> [Kutipan Teks]
====

Guru Besar: Penggunaan Obat Keras Harus Lewat Resep Dokter
Redaktur: Muhsin E Bijo Dirajo
JAKARTA — Beredarnya tulisan di media sosial terkait penggunaan Ventolin dan Metilprednisolon secara bebas untuk meredakan gejala sesak napas, batuk hingga COVID-19 ditanggapi dengan tegas oleh para ahli.
Guru Besar Farmasi Universitas Gadjah Mada Yogyakarta (UGM) Prof. Dr. Zullies Ikawati, Apt, menyatakan Ventolin adalah nama merk obat untuk pelonggar saluran nafas (bronkodilator), yang berisi obat salbutamol.
“Ventolin dapat dijumpai dalam bentuk inhalasi, injeksi maupun tablet, tetapi yang paling banyak dipakai untuk pasien asma adalah bentuk inhalasi. Obat ini termasuk obat keras dan harus diperoleh dengan resep dokter. Ia digunakan untuk melonggarkan saluran nafas ketika terjadi serangan sesak nafas,” kata Prof Zullies saat dihubungi, Rabu (27/5/2020).

====

> [Yang Diharapkan] Ambil tanpa perubahan bagian berita tentang obat keras di antara "Guru Besar: Penggunaan" dan "berisi obat salbutamol.", termasuk kedua batas tersebut.

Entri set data
====

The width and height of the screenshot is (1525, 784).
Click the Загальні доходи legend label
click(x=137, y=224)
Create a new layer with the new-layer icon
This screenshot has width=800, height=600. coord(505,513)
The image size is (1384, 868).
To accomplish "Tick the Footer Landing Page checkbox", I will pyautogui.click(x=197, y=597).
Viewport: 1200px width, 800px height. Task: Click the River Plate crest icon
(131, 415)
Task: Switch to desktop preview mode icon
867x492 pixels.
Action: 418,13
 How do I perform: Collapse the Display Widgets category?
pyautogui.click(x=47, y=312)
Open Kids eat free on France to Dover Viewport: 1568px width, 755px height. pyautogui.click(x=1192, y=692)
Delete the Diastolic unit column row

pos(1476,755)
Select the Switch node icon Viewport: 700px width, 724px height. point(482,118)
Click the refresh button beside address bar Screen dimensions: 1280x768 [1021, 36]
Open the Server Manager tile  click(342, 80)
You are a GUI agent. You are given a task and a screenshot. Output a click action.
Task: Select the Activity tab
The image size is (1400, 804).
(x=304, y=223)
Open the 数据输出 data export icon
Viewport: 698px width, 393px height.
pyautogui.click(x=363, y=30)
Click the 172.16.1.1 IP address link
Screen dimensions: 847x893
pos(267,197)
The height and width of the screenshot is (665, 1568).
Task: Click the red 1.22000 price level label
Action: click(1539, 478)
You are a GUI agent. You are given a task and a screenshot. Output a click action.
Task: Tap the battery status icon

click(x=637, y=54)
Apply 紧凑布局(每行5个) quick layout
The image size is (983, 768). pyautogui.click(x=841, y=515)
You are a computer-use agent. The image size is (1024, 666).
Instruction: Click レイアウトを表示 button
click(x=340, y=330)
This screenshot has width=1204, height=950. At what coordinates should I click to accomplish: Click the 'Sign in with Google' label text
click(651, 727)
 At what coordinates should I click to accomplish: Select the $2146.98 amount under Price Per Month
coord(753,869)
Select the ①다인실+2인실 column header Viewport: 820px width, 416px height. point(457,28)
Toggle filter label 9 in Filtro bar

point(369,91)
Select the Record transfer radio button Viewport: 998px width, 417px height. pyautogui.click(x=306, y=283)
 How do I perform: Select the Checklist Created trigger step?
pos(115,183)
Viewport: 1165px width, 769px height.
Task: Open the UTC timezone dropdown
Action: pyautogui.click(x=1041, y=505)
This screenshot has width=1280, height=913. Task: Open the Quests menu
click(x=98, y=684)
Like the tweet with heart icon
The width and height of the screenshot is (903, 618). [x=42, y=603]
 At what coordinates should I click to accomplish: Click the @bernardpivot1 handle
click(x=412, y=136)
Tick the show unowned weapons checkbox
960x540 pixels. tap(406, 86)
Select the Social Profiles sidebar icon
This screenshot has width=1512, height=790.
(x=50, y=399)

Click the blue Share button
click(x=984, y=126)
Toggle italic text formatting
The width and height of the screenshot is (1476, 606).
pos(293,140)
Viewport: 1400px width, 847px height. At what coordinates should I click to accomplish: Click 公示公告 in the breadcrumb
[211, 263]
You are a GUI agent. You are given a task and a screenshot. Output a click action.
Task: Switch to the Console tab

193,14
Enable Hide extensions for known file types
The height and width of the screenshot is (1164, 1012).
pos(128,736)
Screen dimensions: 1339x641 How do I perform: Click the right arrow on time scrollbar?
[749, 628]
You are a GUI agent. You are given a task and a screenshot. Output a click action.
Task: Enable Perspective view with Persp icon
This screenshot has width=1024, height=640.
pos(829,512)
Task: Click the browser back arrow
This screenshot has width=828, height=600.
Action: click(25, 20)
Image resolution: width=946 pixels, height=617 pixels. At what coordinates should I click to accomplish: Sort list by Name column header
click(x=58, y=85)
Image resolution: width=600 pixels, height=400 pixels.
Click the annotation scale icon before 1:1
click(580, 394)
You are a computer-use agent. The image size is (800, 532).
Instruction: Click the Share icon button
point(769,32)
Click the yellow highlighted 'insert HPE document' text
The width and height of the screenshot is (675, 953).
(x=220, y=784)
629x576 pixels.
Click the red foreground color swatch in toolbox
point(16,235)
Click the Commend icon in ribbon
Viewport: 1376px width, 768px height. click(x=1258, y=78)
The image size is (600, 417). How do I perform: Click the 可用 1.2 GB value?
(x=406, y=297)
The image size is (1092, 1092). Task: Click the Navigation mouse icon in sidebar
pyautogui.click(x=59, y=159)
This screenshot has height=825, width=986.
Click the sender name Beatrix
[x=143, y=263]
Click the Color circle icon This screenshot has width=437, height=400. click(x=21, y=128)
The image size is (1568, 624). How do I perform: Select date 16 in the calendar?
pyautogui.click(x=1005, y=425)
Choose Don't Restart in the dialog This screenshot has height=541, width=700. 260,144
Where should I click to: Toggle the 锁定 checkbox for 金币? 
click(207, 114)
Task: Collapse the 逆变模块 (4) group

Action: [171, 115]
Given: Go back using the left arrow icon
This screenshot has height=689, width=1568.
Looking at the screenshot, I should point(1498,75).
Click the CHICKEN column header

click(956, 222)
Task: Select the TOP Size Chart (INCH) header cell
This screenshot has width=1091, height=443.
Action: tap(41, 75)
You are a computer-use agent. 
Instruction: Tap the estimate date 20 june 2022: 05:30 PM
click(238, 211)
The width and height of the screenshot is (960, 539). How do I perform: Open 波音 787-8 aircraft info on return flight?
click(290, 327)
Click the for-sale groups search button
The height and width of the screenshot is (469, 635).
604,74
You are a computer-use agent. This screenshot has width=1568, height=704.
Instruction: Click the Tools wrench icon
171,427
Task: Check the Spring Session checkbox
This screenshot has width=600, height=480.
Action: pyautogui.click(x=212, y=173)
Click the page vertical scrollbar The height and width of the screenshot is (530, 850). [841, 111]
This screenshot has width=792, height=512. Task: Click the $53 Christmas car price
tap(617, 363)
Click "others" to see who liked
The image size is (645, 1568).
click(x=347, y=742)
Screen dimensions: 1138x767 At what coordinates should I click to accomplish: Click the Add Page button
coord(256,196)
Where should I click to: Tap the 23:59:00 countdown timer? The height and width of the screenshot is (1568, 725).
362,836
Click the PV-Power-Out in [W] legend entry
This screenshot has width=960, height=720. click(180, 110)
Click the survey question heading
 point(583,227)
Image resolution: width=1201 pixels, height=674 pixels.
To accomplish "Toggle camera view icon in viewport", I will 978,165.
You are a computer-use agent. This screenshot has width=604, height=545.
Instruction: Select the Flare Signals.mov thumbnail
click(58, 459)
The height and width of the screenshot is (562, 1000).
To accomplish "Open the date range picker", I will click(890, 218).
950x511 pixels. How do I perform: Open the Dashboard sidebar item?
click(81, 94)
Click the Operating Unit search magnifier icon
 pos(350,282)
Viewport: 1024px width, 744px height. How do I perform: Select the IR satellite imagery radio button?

====

> [Kolom Jawaban]
Guru Besar: Penggunaan Obat Keras Harus Lewat Resep Dokter
Redaktur: Muhsin E Bijo Dirajo
JAKARTA — Beredarnya tulisan di media sosial terkait penggunaan Ventolin dan Metilprednisolon secara bebas untuk meredakan gejala sesak napas, batuk hingga COVID-19 ditanggapi dengan tegas oleh para ahli.
Guru Besar Farmasi Universitas Gadjah Mada Yogyakarta (UGM) Prof. Dr. Zullies Ikawati, Apt, menyatakan Ventolin adalah nama merk obat untuk pelonggar saluran nafas (bronkodilator), yang berisi obat salbutamol.